## SET TASK
Count the lines in the items below that contain the word "answer". Reply with the number alone.

Records from a pointing dataset:
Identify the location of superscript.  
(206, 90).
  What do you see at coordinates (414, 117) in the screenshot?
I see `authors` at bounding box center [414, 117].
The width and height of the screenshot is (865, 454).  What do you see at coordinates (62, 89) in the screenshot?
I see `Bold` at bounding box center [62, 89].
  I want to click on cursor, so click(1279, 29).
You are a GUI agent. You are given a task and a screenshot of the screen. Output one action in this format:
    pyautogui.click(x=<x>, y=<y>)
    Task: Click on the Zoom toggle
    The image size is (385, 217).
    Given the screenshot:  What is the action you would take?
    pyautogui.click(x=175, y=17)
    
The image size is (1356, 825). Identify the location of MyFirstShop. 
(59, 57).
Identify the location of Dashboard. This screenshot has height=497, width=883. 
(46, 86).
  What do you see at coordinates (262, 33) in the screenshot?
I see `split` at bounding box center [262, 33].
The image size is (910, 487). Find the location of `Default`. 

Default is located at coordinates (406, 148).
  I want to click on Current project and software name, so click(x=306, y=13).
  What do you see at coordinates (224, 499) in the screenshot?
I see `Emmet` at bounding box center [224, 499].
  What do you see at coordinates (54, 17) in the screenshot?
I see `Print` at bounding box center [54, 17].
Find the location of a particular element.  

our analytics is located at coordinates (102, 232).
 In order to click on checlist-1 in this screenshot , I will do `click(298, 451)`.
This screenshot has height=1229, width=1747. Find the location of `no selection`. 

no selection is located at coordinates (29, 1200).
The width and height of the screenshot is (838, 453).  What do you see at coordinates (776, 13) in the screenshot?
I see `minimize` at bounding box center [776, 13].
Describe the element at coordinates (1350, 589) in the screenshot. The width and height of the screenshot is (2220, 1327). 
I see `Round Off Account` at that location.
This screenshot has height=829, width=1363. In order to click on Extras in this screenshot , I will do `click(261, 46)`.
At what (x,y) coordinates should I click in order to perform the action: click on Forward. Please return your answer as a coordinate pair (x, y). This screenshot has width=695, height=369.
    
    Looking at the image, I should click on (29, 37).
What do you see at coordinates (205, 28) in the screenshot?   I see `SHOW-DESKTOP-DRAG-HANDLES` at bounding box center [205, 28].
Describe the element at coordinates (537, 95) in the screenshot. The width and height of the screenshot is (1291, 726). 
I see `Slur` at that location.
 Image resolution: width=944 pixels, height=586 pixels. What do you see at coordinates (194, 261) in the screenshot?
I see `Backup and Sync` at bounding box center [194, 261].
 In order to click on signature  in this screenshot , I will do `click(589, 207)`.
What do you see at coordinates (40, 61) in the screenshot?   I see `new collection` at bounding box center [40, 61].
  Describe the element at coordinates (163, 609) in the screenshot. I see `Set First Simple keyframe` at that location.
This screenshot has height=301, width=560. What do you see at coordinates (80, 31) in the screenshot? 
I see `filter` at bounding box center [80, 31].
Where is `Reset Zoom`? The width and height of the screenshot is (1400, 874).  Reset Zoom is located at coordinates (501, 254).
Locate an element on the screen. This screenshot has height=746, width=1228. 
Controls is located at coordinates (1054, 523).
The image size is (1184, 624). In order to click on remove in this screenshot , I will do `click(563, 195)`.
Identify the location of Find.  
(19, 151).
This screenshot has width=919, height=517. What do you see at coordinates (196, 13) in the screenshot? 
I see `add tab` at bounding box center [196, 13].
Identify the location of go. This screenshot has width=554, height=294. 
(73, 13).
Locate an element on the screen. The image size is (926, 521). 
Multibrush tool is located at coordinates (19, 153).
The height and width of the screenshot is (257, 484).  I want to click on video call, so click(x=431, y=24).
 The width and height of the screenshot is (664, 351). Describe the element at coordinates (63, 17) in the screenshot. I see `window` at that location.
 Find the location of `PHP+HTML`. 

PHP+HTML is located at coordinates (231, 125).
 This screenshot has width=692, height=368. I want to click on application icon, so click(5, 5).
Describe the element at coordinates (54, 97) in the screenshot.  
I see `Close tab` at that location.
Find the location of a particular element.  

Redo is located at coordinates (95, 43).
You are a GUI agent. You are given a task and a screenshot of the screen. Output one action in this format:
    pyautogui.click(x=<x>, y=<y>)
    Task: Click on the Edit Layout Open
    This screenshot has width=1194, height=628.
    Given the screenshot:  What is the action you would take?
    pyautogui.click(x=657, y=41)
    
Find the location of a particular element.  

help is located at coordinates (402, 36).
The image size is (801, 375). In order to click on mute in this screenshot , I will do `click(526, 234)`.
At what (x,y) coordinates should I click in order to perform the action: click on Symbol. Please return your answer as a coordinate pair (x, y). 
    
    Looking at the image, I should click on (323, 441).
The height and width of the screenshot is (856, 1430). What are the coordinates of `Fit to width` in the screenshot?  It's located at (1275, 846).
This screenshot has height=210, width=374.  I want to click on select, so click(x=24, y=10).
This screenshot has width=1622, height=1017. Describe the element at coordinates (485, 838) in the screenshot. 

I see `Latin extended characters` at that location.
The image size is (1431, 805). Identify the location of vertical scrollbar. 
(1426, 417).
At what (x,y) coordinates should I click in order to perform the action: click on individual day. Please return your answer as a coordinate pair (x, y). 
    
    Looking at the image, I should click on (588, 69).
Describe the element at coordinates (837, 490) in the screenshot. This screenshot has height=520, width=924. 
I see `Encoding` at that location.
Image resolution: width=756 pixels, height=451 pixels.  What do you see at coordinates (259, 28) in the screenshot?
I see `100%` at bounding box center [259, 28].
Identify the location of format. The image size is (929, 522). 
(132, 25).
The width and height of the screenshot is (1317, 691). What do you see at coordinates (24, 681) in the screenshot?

## THE REPLY
3